▸ **Exercise prompt**: Your copy should start at the line with "The height and width of the screenshot is (1168, 900)." and end at the line with "Image resolution: width=1000" in the data below. Transcribe only those lines, exactly, pictures excluded.
================
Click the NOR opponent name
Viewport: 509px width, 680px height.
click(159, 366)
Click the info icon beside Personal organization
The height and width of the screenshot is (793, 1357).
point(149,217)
================
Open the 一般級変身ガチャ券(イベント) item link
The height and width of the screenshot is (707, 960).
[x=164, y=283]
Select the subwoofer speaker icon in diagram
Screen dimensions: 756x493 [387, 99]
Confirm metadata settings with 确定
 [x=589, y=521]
================
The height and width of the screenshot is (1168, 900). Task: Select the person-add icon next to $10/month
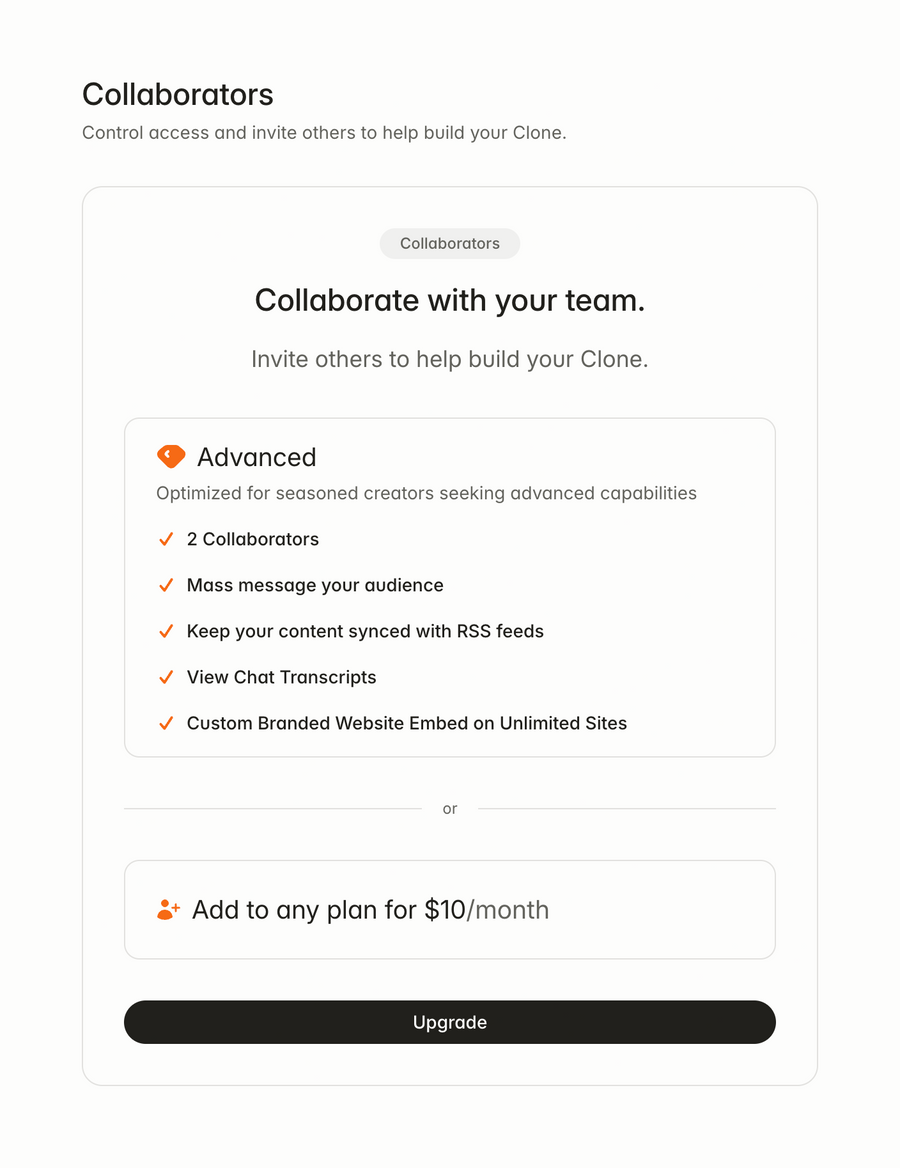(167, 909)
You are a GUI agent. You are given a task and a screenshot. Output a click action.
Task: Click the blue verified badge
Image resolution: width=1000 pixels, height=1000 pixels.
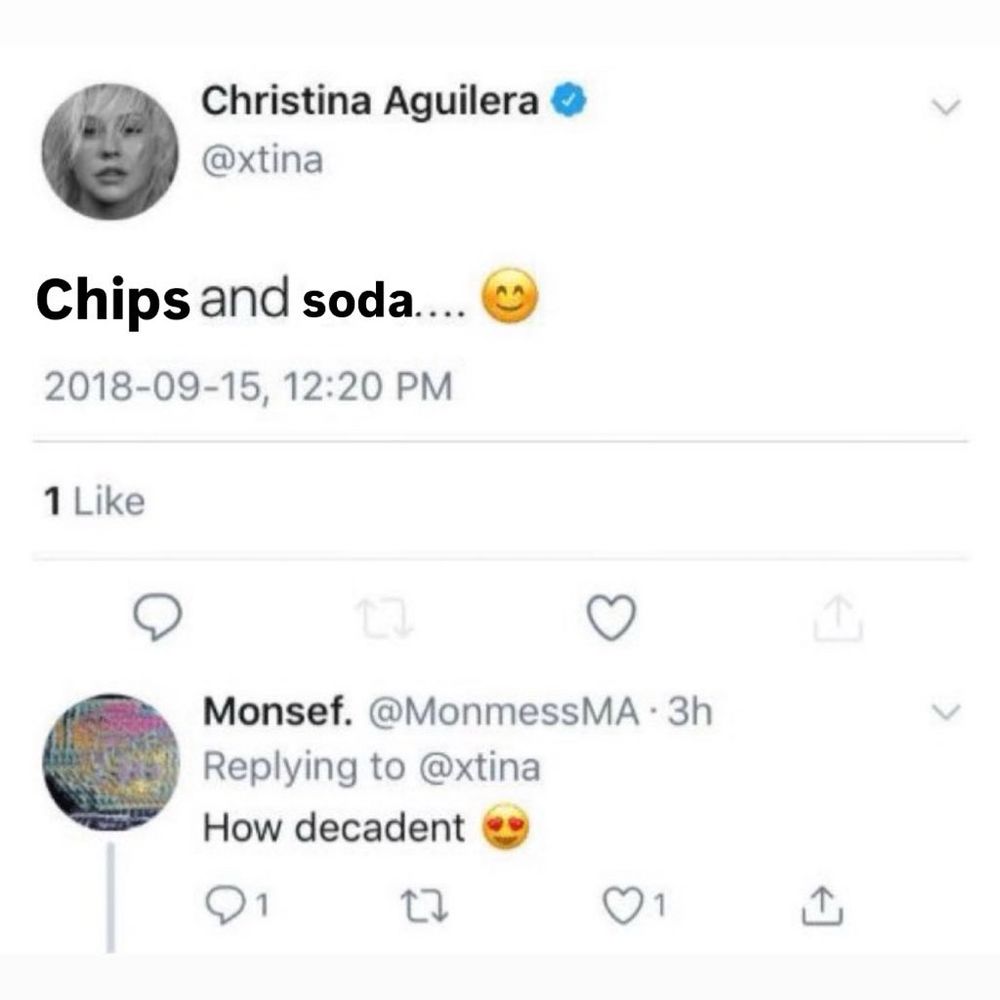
================
▸ **Answer space**:
The height and width of the screenshot is (1168, 900). Task: Select the person-add icon next to $10/month
(167, 909)
You are a GUI agent. You are given a task and a screenshot. Output a click action.
Task: Click the blue verified badge
Image resolution: width=1000 pixels, height=1000 pixels.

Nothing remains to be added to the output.